FOR OVERALL CONTROL OF THE EDUCATION SYSTEM TO BE PLACED IN THE HANDS OF THE WORKING CLASS.

These are the sort of ideas we believe should be thrashed out in every association and Young Teacher group throughout the country. We believe that armed with such a programme the increasingly militant teachers of this country could step outside the school gates and campaign in society generally for a series of demands which would lead them
to victory. 


 COMPREHENSIVES - A 'REVOLUTION' ? A LETTER


Liz Knight Newham N.U.T.

Recently Lady Plowden expressed concern about the fact that ‘young adults are allergic to learning'. But is it surprising that young workers do not see the point of education, when so clearly the system cynically regards education for the vast majority of working class children as a mere formality? Despite the 'revolution in education’ that would see an ‘expansion and reorganisation' aimed to 'enrich the experience of all' promised by the Labour Party in '64, today ¾ of all children leave school at 15: approximately 3/5 of boys under 16 enter semi-skilled and unskilled employment: and only 1/3 enter even the limited training provided by apprenticeships. (The figures for girls are of course even worse).

Indeed education today is only marginally in a better state than it was under the Tories. It is true that the Labour Government has introduced to some extent comprehensive secondary education. But those teachers and activists in the Labour Movement who campaigned believing comprehensive education could really begin to break down class privilege in education must now feel their efforts were largely wasted.

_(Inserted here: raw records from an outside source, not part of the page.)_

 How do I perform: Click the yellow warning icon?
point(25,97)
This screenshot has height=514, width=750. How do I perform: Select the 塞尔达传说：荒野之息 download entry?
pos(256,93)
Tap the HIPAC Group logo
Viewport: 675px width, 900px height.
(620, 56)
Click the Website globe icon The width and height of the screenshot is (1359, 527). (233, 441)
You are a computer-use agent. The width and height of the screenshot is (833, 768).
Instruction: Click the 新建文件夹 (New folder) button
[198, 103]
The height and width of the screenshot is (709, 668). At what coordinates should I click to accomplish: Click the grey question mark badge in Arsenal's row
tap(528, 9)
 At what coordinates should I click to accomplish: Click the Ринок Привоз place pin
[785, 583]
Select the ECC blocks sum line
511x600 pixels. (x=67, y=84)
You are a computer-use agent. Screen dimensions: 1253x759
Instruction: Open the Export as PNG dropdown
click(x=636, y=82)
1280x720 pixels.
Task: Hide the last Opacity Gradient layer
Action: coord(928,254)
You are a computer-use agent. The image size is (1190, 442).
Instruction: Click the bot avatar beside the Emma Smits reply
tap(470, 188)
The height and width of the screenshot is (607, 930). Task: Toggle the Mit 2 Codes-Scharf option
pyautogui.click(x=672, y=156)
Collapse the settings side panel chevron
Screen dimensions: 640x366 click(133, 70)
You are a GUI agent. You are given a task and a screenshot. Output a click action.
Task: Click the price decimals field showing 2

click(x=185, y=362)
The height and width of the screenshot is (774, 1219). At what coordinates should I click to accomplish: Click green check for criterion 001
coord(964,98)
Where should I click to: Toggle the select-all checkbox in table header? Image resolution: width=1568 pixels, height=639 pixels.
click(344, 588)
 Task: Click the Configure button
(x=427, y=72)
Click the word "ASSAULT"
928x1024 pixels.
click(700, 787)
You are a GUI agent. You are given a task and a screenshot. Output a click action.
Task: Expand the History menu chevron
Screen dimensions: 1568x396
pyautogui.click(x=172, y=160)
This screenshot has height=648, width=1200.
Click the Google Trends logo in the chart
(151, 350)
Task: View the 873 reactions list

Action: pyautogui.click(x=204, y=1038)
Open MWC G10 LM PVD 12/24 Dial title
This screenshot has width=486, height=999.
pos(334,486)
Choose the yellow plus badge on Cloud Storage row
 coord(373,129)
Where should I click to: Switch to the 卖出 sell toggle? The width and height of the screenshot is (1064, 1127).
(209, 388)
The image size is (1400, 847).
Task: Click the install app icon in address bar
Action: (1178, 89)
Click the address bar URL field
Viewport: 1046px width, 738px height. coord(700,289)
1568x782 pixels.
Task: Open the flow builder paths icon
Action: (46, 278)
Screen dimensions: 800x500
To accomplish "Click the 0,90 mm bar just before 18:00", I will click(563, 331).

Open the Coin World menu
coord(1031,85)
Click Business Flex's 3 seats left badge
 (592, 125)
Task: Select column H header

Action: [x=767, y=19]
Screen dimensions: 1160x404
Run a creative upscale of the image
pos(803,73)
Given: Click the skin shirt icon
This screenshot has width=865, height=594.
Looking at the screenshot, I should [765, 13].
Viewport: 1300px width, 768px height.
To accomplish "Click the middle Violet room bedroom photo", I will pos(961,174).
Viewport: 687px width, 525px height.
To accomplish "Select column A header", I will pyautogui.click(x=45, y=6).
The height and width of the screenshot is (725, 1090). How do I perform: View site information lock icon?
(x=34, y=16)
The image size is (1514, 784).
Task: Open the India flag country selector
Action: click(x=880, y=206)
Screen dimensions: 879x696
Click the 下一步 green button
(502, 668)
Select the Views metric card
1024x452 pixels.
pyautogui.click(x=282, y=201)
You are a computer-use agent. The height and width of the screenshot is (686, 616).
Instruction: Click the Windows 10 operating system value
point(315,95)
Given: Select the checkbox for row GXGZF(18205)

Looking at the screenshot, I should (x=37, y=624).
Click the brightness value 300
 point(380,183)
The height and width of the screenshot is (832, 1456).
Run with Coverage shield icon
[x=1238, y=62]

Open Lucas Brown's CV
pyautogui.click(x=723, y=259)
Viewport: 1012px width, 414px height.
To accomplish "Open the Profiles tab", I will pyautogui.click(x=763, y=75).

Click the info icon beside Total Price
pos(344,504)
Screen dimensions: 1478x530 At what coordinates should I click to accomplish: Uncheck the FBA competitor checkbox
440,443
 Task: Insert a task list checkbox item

The fact that many of the more far-sighted Tories support comprehensive education might seem a paradox. But Big Business generally has long recognised the need for a more efficient education system simply to produce a greater number of skilled workers for the changing demands of industry. It is the monopolists who run education, and in their eyes its purpose is to churn out a streamed and graded labour force to fit into a streamed and graded society. Only the organised working class has fought for a genuinely comprehensive education. Teachers must join them in their struggle. 

 
Notes (for those reading in 2017 and beyond!)

* Another article in this first issue of 'Militant Teacher' reported on the action taken on July 9th, when over 7,000 members of the Inner London Teachers' Association of the NUT took half-day strike action in support of the NUT's campaign for an interim pay award.

** The ATTI, the Association of Teachers in Technical Institutions, amalgamated to form NATFHE (National Association of Teachers in Further and Higher Education) in 1976, later to merge with the AUT to become the University and College Union (UCU).

*** The NAS, the National Association of Schoolmasters (later to merge with the Union of Women Teachers in 1976 to form the NASUWT) was carrying out a 'work to rule' campaign aimed at persuading the Labour Government's Prices and Incomes Board to look at teachers' salaries - confusingly, given that it was designed to bring about wage restraint. The campaign led to suspensions of some teachers in Bristol, and elsewhere, as they were deemed to be 'in breach of contract'.